• _DO THIS_:
Please copy the entries word for word, starting at the line that contains "The width and height of the screenshot is (1072, 607)." and ending at the line that contains "(x=1405, y=173)", with both of those lines included. Leave the pictures out of your answer.

─── EXERCISE INPUTS

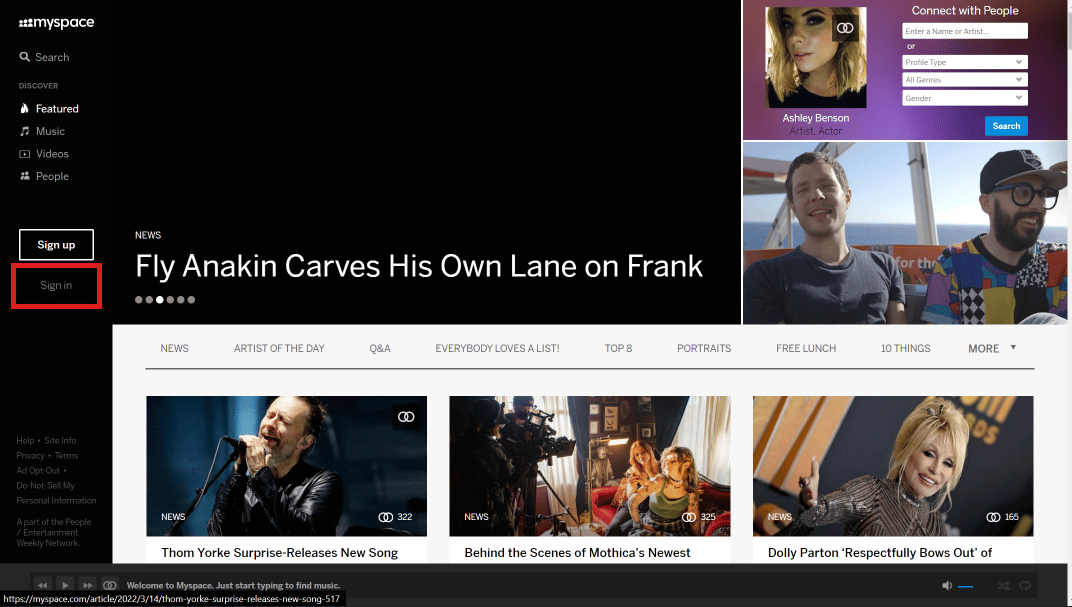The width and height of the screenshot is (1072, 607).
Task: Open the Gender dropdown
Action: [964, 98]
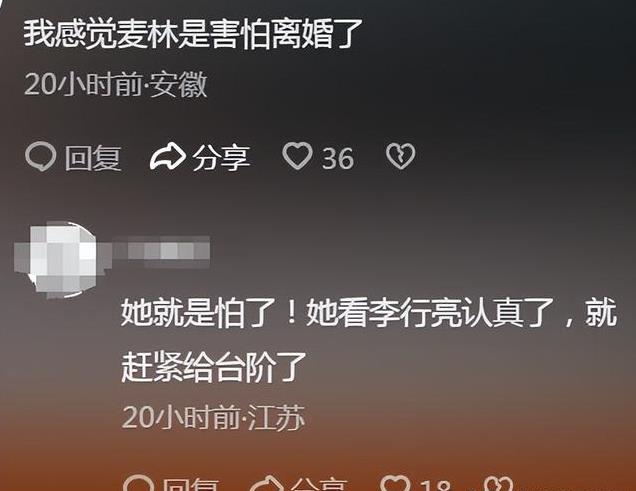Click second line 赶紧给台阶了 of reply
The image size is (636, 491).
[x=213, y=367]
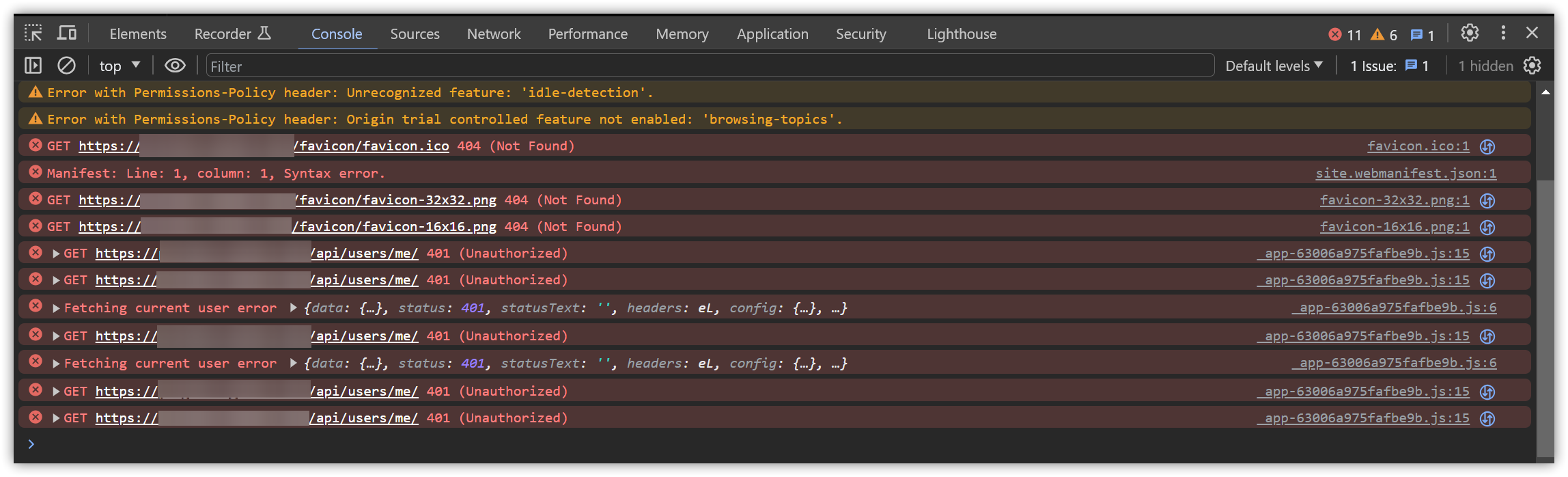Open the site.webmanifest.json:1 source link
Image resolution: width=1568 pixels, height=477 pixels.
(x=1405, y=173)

──────
─── EXERCISE INPUTS

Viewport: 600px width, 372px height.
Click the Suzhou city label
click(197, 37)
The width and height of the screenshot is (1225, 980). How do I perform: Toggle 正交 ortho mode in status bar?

──────

• _SOLVED EXERCISE_:
The width and height of the screenshot is (1072, 607).
Task: Open the Gender dropdown
Action: [964, 98]
Click second line 赶紧给台阶了 of reply
The image size is (636, 491).
[x=213, y=367]
Open the site.webmanifest.json:1 source link
Image resolution: width=1568 pixels, height=477 pixels.
(x=1405, y=173)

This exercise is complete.